FR2794800A1 - COMBUSTION INTERNAL COMBUSTION ENGINE, OPERATING WITH A GASEOUS FUEL - Google Patents

Abstract

A supercharged internal combustion engine, operating with a gaseous fuel, has several combustion chambers, at least one pipe and at least one casing for the supply of supercharging air to the combustion chambers. With each combustion chamber (7)) is associated at least one gas supply valve (5) for supplying gas to the respective combustion chamber (7). The at least one housing (2) or the at least one line (13) for supplying charge air is subdivided (e), by at least one separating element (10), into at least two chambers (2a, 2b ) with associated flow inlet channels (11a, 11b), or else in at least two conduits (13a, 13b).

Description

Supercharged internal combustion engine. running on fuel

  The invention relates to a supercharged internal combustion engine, operating with a gaseous fuel, of the type

  defined in more detail in the preamble of claim 1.

  Such internal combustion engines, which are also called gas engines and, in particular, are used in utility vehicles, are known from the general state of the art. To be able to obtain greater power, in most cases they are equipped with a turbocharger driven by the exhaust gases and are then qualified as

supercharged internal combustion.

  Most of the time, such internal combustion engines have a charge air casing, in front of the latter, in the charge air tube, the mixture is formed, by mixing with the gas charge air, supplied by means of a gas supply device or a gas mixing device. By means of the charge air casing and the inlet channels connected to it, the homogeneous air-gas mixture generated is individually brought to the combustion chamber.

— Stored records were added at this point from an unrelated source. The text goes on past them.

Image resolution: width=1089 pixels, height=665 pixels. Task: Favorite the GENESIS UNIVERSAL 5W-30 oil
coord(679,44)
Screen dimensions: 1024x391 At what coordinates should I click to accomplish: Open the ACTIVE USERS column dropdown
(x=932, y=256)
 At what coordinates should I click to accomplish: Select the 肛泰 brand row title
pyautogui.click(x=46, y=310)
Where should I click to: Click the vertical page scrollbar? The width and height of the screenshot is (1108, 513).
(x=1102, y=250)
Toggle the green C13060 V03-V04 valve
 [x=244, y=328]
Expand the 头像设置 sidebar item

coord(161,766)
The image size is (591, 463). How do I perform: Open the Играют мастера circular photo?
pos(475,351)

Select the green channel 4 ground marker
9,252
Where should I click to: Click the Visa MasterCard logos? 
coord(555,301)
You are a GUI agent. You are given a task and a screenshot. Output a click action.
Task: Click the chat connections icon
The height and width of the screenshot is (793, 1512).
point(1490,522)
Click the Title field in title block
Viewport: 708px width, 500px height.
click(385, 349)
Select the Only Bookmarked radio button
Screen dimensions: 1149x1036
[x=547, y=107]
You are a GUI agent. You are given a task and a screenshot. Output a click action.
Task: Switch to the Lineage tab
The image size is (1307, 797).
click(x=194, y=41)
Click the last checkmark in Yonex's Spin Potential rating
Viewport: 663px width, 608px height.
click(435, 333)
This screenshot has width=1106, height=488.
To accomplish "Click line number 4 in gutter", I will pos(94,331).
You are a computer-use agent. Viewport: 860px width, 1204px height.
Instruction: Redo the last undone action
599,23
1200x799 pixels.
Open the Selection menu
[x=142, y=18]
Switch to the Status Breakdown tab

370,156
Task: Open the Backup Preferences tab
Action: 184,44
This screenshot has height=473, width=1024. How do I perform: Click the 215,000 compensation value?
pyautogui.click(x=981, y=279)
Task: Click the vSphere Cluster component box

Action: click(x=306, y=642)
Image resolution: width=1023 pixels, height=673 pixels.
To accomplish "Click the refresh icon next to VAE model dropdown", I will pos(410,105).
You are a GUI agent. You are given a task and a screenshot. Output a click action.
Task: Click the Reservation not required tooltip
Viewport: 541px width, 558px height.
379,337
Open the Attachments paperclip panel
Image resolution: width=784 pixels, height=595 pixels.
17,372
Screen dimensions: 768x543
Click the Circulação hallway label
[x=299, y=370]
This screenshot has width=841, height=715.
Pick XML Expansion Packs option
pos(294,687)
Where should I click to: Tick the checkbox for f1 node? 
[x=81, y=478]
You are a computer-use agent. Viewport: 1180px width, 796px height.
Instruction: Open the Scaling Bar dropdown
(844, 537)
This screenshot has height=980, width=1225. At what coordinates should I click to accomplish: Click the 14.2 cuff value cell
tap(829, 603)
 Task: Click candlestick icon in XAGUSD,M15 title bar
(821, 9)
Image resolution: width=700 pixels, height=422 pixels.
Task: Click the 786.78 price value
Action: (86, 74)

of the internal combustion engine.

  Internal combustion engines having this type of gas mixture, however, have a relatively inert reaction behavior, since the path which leads the air-gas mixture from carburetion to the combustion chamber is relatively long. Another problem with today's internal combustion engines is the more or less irregular distribution of the air-gas mixture to the different combustion chambers. This leads to a disadvantageous efficiency of the internal combustion engine, knowing that the problem increases even more when one has a more strongly boosted supercharging. Due to the poor and uneven distribution of the air-gas mixture towards the combustion chambers, drawbacks are also obtained, concerning the emissions emitted by the internal combustion engine, due to the fact that the ignition point concerned for the emissions and for the efficiency, the mixture in the respective combustion chamber, cannot be adjusted jointly for all the combustion chambers and that here always take into account the flammability of the combustion chamber

most disadvantageous combustion.

  The aim of the present invention is to create a supercharged internal combustion engine, operating on a gaseous fuel, which exhibits better reaction behavior, better efficiency and a lower rate of emission of harmful substances to internal combustion engines. supercharged known so far,

  operating on gaseous fuel.

  According to the invention, this problem is solved by the properties indicated in the characterizing part of the

claim 1.

  Thanks to the association of at least one gas supply valve to each specific combustion chamber of the internal combustion engine, a separate carburetion is obtained for each combustion chamber. This advantageously makes it possible to obtain a more regular distribution of the gas or of the fuel towards the different combustion chambers. The expulsion of harmful substances and the performance of this internal combustion engine depend on the combustion air ratio and the timing of ignition, which are involved in a relationship depending on the ignition capacity of the air-fuel mixture. . For this reason, for each operating state of the internal combustion engine, an optimum ratio of combustion air must be sought in all the combustion chambers. Thanks to the separating element according to the invention, which subdivides the casing or the charge air supply pipe into at least two chambers with associated flow inlet channels, or else into at least two pipes, the influence exerted on the suction timing of a combustion chamber by the other combustion chambers is minimized, which leads to obtaining a regular distribution of the charge air to all the combustion chambers for achieve identical combustion air conditions in all the

combustion.

  One can for example, for an internal combustion engine having six combustion chambers, each time group three combustion chambers which do not ignite directly one after the other with a chamber for supplying charge air, so that the '' we minimize any mutual influence between the timing of suction of the different combustion chambers by the

  air flows and air vortices.

  The time spacing at which the air-fuel mixture is ignited in one chamber, while it is in two successive combustion chambers, can be precisely provided so that it is greater than the respective opening time of the pressure valves. admission of the different combustion chambers. Therefore, the air-gas mixture which is in an intake channel can only reach the combustion chamber each time provided for this. Thus, the supply of the same amount of air and gas to each combustion chamber is obtained, which ensures very good combustion. By adopting the shortest paths, which the gas must travel from the place of its carburation to the combustion chambers, we obtain a faster reaction behavior and thus better dynamics of the

internal combustion engine.

  Advantageous embodiments and improvements of the invention result from the following

  claims, as well as exemplary embodiments

  shown in principle below using the drawing.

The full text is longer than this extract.